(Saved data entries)
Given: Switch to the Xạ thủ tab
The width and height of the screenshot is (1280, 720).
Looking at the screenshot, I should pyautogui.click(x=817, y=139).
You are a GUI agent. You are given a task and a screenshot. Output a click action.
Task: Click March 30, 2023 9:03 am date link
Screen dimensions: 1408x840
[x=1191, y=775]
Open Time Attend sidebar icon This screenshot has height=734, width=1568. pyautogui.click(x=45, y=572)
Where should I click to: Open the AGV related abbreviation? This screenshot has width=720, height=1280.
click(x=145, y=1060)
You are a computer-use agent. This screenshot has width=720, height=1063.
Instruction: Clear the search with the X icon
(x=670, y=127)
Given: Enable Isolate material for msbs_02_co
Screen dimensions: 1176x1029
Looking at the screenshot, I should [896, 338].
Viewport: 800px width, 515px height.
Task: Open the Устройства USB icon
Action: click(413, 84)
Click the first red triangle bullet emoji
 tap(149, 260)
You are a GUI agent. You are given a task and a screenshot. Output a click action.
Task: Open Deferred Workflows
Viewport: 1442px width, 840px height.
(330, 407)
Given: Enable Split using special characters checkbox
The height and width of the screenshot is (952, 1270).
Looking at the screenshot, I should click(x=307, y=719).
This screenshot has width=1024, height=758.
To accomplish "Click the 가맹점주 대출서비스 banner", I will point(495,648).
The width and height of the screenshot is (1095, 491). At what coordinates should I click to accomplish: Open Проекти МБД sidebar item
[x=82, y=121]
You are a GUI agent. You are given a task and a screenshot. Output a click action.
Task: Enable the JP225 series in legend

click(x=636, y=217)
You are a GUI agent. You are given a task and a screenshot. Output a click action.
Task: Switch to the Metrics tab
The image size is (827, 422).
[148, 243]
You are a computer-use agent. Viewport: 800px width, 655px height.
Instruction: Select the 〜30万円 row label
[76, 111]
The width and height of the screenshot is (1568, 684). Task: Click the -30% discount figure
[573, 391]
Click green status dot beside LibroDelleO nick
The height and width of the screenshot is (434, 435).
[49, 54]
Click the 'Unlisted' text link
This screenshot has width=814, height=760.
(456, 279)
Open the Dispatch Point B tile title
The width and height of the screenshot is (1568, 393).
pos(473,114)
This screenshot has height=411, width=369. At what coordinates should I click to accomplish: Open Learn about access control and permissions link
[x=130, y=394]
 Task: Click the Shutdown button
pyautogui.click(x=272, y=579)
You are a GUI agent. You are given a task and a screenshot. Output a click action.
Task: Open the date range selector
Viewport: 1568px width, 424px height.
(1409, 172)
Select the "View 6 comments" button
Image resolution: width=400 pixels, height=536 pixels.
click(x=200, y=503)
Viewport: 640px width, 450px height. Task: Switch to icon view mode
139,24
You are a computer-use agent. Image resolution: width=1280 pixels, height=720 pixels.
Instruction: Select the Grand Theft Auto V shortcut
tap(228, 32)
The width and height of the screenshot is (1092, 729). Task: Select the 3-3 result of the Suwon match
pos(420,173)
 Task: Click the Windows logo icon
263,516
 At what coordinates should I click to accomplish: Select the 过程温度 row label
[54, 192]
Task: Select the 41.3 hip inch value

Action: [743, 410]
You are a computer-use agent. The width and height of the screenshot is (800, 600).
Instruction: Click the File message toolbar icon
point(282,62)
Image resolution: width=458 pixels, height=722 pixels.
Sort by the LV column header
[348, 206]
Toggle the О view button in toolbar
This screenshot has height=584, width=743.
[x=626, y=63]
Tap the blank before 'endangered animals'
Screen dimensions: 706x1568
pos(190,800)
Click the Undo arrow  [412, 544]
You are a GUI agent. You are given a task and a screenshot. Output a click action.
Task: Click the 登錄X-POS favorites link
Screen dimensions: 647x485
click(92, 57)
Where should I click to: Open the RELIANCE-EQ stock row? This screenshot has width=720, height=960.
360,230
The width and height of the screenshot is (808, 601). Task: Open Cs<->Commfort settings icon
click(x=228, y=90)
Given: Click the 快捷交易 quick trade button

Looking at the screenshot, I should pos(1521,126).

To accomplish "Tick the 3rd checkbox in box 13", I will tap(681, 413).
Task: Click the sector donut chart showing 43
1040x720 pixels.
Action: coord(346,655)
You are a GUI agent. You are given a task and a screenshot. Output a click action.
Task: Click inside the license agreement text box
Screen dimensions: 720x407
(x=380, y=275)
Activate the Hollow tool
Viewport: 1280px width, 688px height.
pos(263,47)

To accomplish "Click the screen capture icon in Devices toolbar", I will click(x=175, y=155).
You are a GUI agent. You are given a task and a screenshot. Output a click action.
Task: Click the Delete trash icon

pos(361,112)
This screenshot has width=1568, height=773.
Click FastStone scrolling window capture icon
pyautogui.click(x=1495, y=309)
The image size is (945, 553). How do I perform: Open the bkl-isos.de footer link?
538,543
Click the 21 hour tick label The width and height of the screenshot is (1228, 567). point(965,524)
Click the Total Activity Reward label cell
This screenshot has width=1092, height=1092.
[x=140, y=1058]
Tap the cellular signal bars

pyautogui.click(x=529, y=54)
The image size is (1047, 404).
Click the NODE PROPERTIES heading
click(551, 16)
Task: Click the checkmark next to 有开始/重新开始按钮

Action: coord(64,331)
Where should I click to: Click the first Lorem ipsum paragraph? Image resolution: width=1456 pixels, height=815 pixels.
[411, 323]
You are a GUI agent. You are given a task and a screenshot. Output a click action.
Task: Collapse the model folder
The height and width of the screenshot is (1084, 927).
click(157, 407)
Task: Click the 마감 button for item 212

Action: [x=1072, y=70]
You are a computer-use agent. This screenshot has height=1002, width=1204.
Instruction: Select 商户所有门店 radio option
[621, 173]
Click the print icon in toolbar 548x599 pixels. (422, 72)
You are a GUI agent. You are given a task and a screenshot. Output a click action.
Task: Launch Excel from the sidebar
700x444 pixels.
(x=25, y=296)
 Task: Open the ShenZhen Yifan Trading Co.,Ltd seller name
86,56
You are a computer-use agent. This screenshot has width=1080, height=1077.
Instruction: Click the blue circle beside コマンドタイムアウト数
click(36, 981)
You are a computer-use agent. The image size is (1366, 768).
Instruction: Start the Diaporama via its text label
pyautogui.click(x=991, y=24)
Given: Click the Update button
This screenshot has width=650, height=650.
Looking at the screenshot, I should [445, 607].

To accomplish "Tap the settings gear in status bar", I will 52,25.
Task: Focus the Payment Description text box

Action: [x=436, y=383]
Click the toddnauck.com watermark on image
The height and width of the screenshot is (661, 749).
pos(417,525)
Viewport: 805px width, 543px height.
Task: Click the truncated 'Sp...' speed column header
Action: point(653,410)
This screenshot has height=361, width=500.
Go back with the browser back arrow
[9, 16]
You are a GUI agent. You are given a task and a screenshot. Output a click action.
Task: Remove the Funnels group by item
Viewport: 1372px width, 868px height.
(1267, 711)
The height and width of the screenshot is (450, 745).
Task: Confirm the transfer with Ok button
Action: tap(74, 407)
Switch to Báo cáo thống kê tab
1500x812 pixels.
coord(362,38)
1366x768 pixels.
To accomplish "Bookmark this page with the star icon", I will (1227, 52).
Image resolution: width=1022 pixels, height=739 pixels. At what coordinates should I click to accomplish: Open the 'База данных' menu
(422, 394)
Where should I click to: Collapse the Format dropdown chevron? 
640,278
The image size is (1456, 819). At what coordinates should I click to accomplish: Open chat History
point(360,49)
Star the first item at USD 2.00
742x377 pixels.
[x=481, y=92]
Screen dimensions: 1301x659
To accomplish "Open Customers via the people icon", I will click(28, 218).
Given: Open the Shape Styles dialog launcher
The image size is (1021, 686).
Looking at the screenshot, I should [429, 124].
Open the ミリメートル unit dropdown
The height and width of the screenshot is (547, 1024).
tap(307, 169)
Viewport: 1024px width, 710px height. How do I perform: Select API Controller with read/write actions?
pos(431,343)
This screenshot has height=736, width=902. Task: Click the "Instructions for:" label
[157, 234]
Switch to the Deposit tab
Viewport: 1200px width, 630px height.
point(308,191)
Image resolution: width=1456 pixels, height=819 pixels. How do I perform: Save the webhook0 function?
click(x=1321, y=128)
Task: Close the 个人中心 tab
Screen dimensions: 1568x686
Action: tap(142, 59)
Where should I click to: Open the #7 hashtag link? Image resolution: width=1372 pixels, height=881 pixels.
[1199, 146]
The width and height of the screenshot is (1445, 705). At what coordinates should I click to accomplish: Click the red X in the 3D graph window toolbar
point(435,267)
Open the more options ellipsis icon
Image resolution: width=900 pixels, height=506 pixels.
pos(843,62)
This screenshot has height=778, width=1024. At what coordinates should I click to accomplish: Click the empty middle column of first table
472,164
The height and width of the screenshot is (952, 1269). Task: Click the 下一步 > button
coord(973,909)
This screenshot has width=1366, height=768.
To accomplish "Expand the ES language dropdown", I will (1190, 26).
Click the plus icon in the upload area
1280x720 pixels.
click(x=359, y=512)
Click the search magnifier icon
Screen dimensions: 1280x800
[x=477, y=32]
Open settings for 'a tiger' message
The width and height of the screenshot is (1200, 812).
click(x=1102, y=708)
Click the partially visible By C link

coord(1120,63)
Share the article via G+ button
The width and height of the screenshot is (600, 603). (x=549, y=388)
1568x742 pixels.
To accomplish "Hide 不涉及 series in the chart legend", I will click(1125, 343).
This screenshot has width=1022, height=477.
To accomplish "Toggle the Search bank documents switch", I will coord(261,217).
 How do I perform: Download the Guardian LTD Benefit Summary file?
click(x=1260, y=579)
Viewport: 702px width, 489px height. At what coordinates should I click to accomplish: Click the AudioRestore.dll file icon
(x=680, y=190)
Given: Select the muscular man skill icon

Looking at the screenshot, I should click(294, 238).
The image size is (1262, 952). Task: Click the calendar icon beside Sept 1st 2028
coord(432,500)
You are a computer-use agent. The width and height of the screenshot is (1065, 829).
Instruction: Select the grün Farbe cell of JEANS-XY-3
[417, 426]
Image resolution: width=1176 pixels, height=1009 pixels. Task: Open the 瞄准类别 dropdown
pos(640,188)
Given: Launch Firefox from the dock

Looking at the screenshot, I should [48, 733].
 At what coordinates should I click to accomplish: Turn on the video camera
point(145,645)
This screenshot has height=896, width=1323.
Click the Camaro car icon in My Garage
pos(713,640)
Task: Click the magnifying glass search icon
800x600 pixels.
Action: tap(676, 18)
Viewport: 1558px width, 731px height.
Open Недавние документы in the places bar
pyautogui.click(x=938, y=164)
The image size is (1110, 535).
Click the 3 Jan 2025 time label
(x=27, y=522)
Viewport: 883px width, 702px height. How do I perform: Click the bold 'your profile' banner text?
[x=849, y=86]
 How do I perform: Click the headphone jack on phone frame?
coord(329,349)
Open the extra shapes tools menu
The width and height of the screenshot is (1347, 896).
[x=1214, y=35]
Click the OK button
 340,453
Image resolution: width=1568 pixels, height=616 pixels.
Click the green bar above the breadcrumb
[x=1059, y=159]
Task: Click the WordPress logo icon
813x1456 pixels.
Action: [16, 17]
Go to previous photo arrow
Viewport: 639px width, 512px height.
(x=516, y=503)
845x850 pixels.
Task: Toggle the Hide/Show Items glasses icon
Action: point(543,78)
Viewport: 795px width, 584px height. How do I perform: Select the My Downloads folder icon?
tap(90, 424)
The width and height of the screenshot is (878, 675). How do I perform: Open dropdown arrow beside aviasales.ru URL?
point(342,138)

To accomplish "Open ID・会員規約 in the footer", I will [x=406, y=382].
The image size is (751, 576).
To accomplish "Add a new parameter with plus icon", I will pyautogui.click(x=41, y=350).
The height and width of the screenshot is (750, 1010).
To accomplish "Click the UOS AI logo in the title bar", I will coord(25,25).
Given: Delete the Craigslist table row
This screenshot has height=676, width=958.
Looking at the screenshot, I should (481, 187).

Work instruction: Which lines above include the string "chart"? Show them.

Solution below:
Task: Click the sector donut chart showing 43
To accomplish "Hide 不涉及 series in the chart legend", I will click(1125, 343).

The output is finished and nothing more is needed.